C'est habituellement l'arme fatale, l'argument ultime, la réplique suprême qui est censée mettre fin à la discussion : le point Godwin. Il est avéré que quand un débat devient houleux, les nazis arrivent par-dessus le marché pour clore les débats. Un réflexe de Pavlov dont ils se délecteraient à coup sûr.
Malheureusement pour Vincent Peillon, le candidat revenu de nulle part, sortant de sa retraite, se sentant appelé et attendu comme le messi, la bonne parole n'a pas fonctionné ici. Peut-être qu'il a tout simplement surestimé l'utilité d'une telle facilité. A propos de la laïcité, sujet qu'il est censé maîtrisé du haut de son agrégation de philosophie, celui-ci s'est en effet laissé allé à de hasardeux amalgammes alors qu'il souhaitait jeter l'anathème sur l'extrême-droite.

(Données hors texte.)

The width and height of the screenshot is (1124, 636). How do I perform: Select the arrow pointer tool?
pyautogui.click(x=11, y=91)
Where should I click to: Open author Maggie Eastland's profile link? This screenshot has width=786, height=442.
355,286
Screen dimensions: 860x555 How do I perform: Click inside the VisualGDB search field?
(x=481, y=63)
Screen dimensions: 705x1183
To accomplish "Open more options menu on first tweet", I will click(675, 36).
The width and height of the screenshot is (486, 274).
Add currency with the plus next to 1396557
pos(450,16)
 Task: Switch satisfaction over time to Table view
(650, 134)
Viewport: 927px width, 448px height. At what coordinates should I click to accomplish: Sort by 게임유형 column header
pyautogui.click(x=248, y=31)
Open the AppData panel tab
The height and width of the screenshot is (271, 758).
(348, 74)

-Boulette n°1 : Comparer la situation des Juifs d'il y a 40 75 ans à celle des Musulmans de nos jours.
Le premier faux pas de notre ancien ministre, qui nous offre ici une erreur de débutant, c'est de comparer la situation des Juifs pendant l'Occupation à celle des Musulmans aujourd'hui. Certes, il souhaite assimiler Front National au Vichysme, et amalgamme deux formes d'intolérance. Mais la maladresse provient surtout de l'ampleur des deux phénomènes. Certes, il existe une part de la population en France qui critique voire rejette l'Islam et les Musulmans. Mais il en a existé tout autant si ce n'est plus qui furent antisémites pendant les années 1930-40. Qui plus est, aucune action étatique ne vise actuellement les Musulmans en tant que groupe, ne les discrimine ni ne leur retire aucun droit pour ce qu'ils sont. Dans notre République, notre Etat de Droit, ils sont des personnes d'égale dignité par rapport aux autres habitants. Inutile bien sûr d'être un spécialiste pour savoir que les Juifs ont connu bien pire : un statut à part, l'humiliation de l'étoile jaune, les interdictions et la déportation pour 75 000 d'entre-eux...
-Boulette n°2 : Lier antisémitisme et "fanatisme" de la laïcité
Le second faux pas de Monsieur Peillon consiste à faire le parallèle entre le détournement de la laïcité par les islamophobes d'aujourd'hui et l'antisémitisme d'hier. Même s'il s'en défend dans un twitt récent, ses premiers propos étaient bien maladroits.
"Si certains veulent utiliser la laïcité, ça a déjà été fait dans le passé, contre certaines catégories de populations, c'était il y a quarante ans, les juifs, à qui on mettait des étoiles jaunes, c'est aujourd'hui nos compatriotes musulmans qu'on amalgame d'ailleurs souvent avec les islamistes"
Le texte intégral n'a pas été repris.